Sobre o amigo, Palhinha não esconde a saudade daquele que deixou mais tristes os corações dos corintianos no fim de 2011, ao falecer aos 57 anos, em decorrência de um choque séptico. Um companheirismo que ficou marcado na memória.

“O Sócrates tinha vindo de Ribeirão Preto e, quando ele chegou, o laço de amizade da gente era muito grande, como se fossem dois irmãos, porque quando ele chegou de Ribeirão Preto eu ajudei ele a localizar prédio para morar com a família, e ele foi morar praticamente no meu prédio. Então, a gente ia junto para os treinos, para as concentrações, a gente tinha uma participação muito ativa não só no lado profissional, mas no lado familiar também. Ele já veio passar férias em Belo Horizonte comigo e com a família, foi uma época muito boa”, recorda.

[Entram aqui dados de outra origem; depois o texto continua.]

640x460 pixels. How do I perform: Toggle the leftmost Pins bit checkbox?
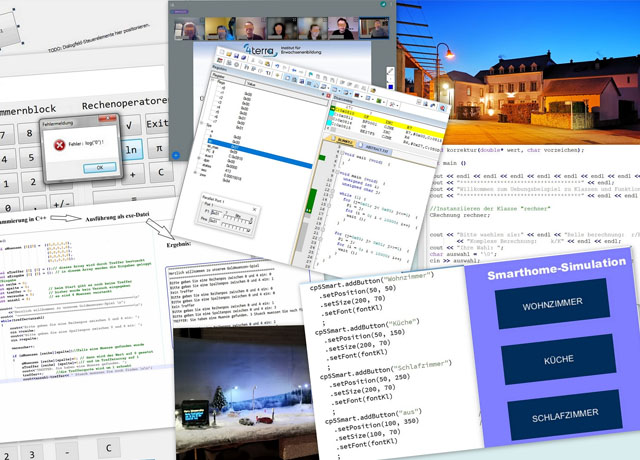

No desabafo sobrou também para a arbitragem da final do Campeonato Brasileiro de 1974. Palhinha põe na conta de Armando Marques o fato de nunca ter sido campeão nacional.

“O título brasileiro de 74, entre Cruzeiro e Vasco, que o Armando Marques meteu a mão na gente lá e o Vasco foi campeão nós tivemos um gol lícito do Zé Carlos, bola de linha de fundo, e o Armando Marques deu impedimento. O Oscar Scolfaro era o bandeirinha e correu para o meio-campo, e não foi impedimento, a bola de linha de fundo, e o Armando Marques anulou o gol. Para você ver como o Armando era malicioso, no início do jogo ele chegou para mim e falou assim: ‘Eu não marco uma falta em você, Palhinha’. O zagueiro Moisés vinha e me dava porrada e ele marcava falta a favor do Vasco. Então, ele entrou mesmo com o pensamento de fazer o resultado da partida, e eu nunca tive a felicidade de ser campeão nacional. Eu fui vice-campeão nacional duas vezes. E a outra decisão foi com o Atlético-MG, Nacional de 80 lá no Rio de Janeiro, nós perdemos por 3 a 2, e o Aragão [o ex-árbitro José de Assis Aragão] não deixava o nosso time andar. O nosso time era muito bom, tinha o Éder, o Reinaldo, eu era o capitão, mas o Flamengo também tinha um bom time. Mas o Aragão prejudicou o nosso time no Maracanã”, acusou.

Vanderlei Eustáquio de Oliveira, o “Palhinha”, faturou vários títulos ao longo da carreira. Entre os principais, estão: a Libertadores de 76, pelo Cruzeiro, e os Paulistas de 77 e 79, com a camisa do Corinthians. Também atuou em Vasco, Santos, Atlético-MG e América-MG.